At this, Sentek Gerfrehd almost seems to chuckle quietly, and he replies, “No, my lady. Any more than there is such glory to be had fighting alongside the Merchant Lord’s Personal Guard.”

“And so?” Isadora asks. Her boldness in speaking thus to a sentek of the regular army has made many of the terrified adults about her ashamed of their fear, and they begin to move forward to surround her and stand by their children.

“And so we will wait, my lady,” Sentek Gerfrehd calls. “For we take our orders, as you know, from the God-King, the Grand Layzin, and your husband, in such order. The merchants are not our masters.”

Isadora nods once, approvingly. “And so we, too, will wait, Sentek,” she says. “And see what actions your superiors force upon us.”

“It would seem we await the same things, then, my lady,” Gerfrehd replies.

“Indeed,” Isadora states; and with that, she nods and moves away from the wall, subtly leaning upon Dagobert for support, and offering as much encouragement to those around her as she can.

But that effort is mitigated by one question that will not leave her mind, as she walks back to her home, despite the fact that she cannot voice it to the citizens around her: yet as she looks above those citizens, above even the soldiers on the wall, and, soon, from the safety of her second-floor bedroom, toward the edge of Davon Wood, as it becomes faintly visible in the far distance, she murmurs:

“And what orders or signs will you, my husband, understand as offering the same evidence that matters are far from correct or well at home, and require your return to put them right …?”

{xi:}

Soon after ordering the city’s masons to work through the night to finish the work of sealing the Fifth District off from the rest of Broken by walling in the gateway at the head of the Path of Shame, Lord Baster-kin orders his litter to return to his Kastelgerd, while he and Radelfer journey humbly afoot to the High Temple.

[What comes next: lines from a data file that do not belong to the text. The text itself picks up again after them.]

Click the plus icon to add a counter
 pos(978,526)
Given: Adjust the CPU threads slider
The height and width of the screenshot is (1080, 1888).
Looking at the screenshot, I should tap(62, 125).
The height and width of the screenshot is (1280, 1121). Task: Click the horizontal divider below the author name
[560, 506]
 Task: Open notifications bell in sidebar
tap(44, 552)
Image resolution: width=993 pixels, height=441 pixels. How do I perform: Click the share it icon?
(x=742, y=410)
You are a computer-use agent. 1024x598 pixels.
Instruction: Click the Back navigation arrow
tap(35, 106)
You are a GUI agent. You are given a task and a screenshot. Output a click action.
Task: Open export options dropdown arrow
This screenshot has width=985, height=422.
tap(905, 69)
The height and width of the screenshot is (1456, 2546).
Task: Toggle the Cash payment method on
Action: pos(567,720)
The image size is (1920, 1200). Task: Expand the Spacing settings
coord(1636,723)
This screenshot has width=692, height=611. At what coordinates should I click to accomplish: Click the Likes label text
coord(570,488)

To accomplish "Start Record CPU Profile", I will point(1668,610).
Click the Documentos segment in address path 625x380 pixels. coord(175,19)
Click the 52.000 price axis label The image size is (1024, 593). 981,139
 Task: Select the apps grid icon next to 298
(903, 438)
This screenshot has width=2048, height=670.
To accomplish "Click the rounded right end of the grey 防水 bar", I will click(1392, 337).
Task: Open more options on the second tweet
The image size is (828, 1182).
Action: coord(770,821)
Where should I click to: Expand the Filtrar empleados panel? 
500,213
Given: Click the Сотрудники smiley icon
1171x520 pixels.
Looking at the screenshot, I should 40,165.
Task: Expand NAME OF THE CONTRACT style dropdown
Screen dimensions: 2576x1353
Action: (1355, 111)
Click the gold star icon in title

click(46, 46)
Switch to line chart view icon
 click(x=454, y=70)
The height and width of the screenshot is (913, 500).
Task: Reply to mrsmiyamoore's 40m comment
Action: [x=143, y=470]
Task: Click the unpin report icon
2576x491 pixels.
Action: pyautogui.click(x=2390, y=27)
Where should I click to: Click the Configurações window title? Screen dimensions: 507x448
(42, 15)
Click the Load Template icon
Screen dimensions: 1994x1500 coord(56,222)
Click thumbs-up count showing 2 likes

Radelfer waits without as his lordship enters the Sacristy, for it is here that Baster-kin must brief the Grand Layzin on the most recent developments concerning what are in fact his own and the Layzin’s plans for the seemingly ill-fated Fifth District: plans that represent the second part of a long-schemed strategy to reassert and ensure the kingdom of Broken’s strength in the years to come. (The Layzin is unaware of Baster-kin’s private intentions concerning Isadora Arnem, which the Merchant Lord considers every bit as important to the health of the state as the destruction of both the Bane and the Fifth District.)